Work to do> Reproduce the material below word for word, from the line containing "The height and width of the screenshot is (360, 640)." through the line containing "point(1503,515)", leaving the pictures out of your answer.

Material for the task>
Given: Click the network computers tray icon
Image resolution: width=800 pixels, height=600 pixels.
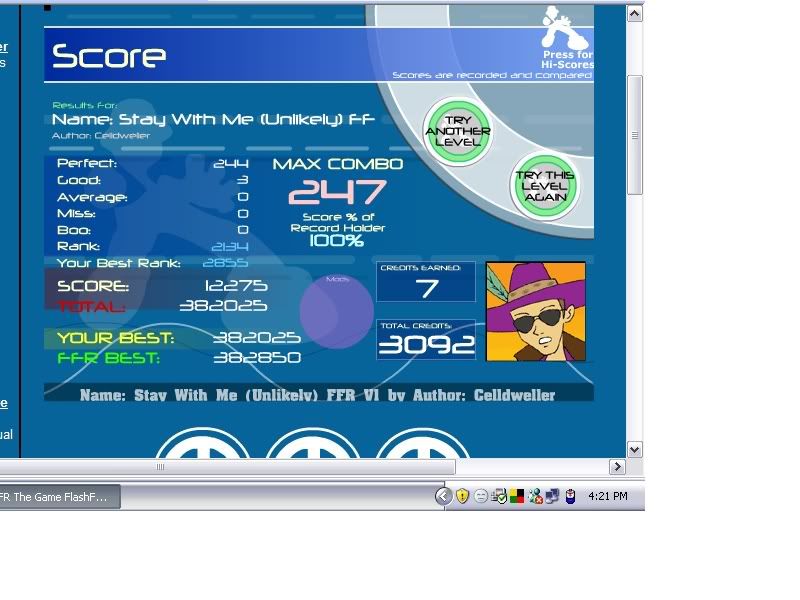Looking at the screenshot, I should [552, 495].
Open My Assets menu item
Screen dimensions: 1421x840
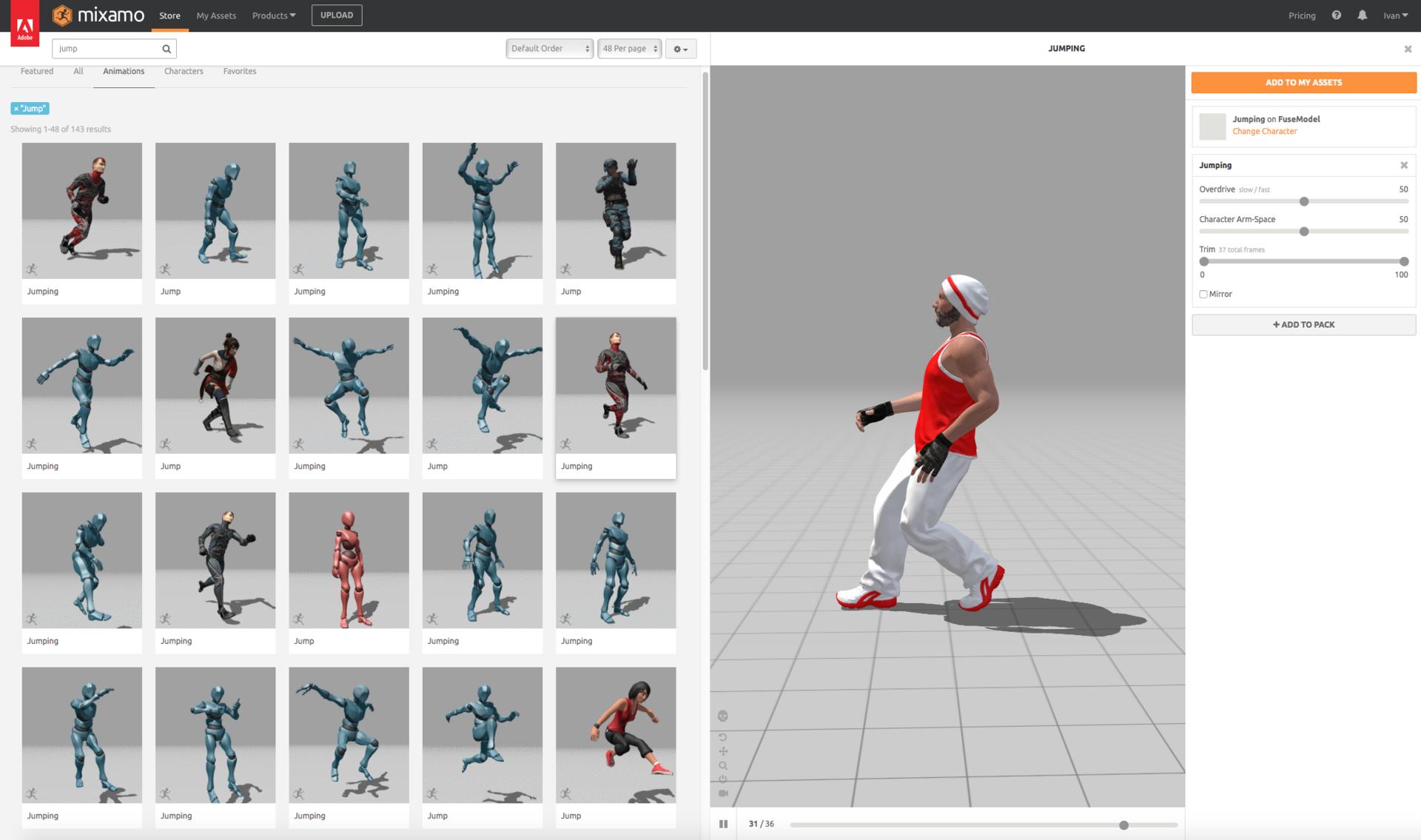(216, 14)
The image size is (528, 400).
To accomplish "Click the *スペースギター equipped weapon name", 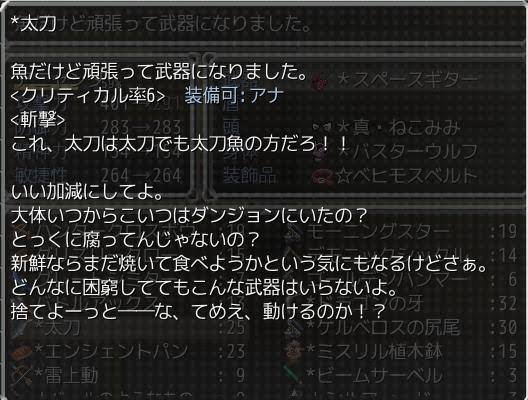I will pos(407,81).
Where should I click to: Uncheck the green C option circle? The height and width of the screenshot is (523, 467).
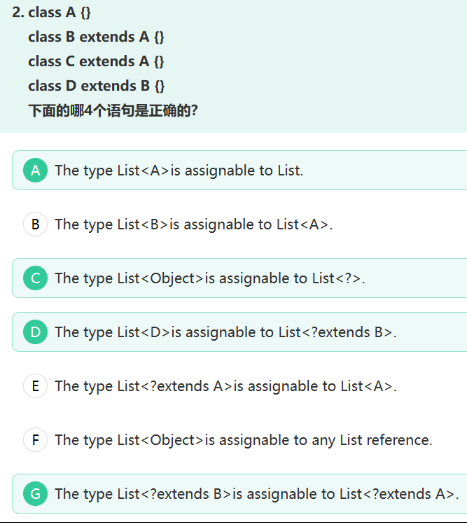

---

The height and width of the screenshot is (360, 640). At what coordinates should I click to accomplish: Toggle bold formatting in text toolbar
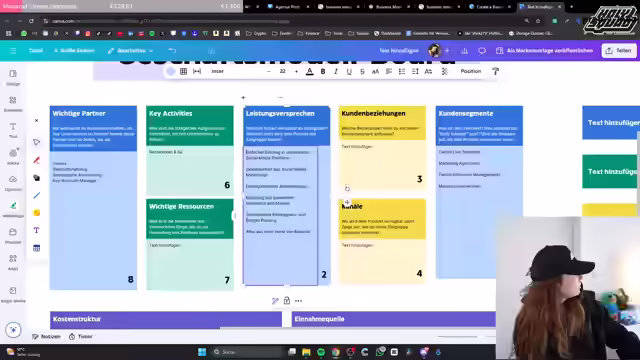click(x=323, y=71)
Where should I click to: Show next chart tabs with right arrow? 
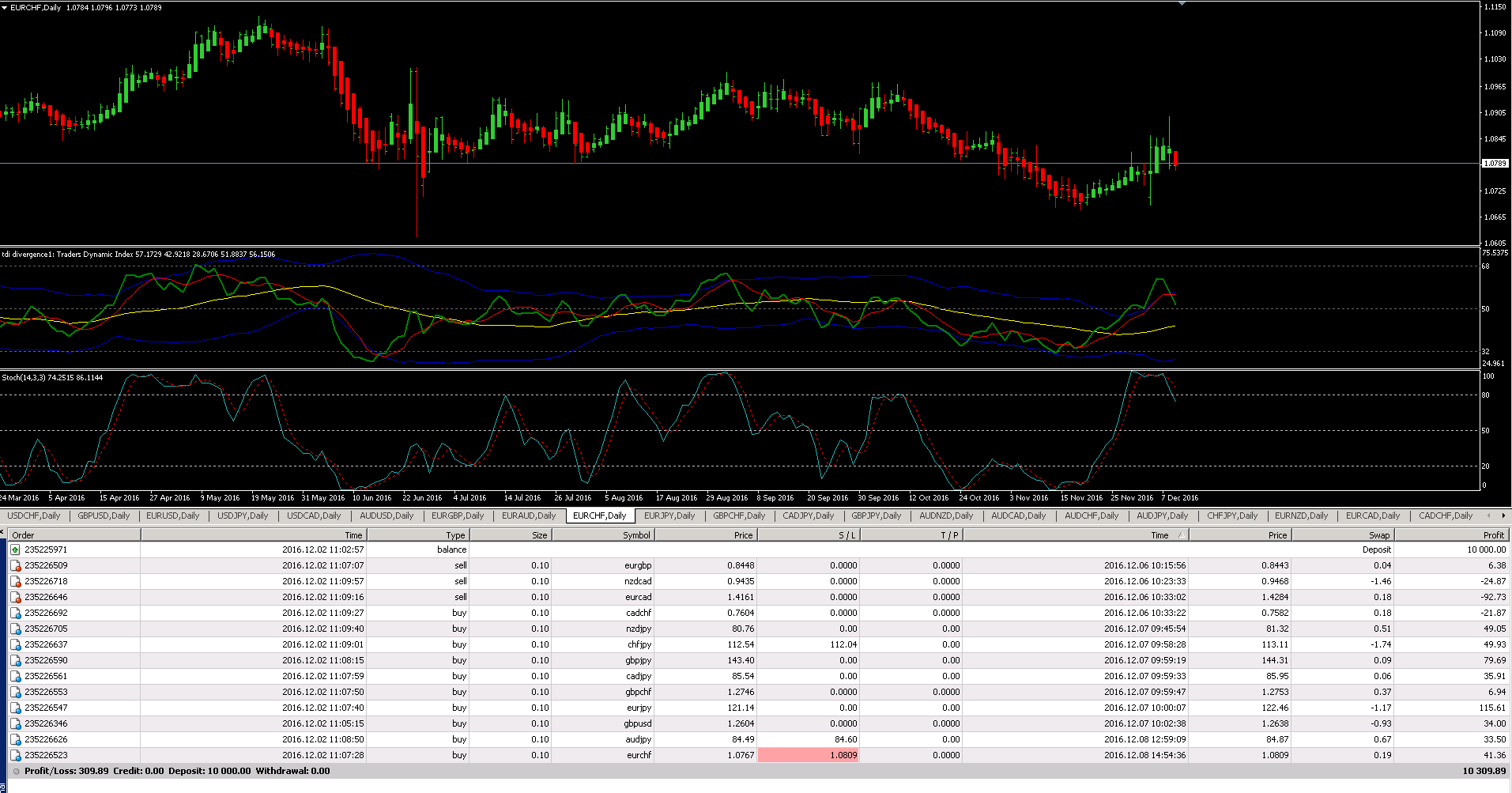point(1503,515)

The reply>
The height and width of the screenshot is (360, 640). At what coordinates should I click to accomplish: Toggle bold formatting in text toolbar
click(x=323, y=71)
Where should I click to: Show next chart tabs with right arrow? 
point(1503,515)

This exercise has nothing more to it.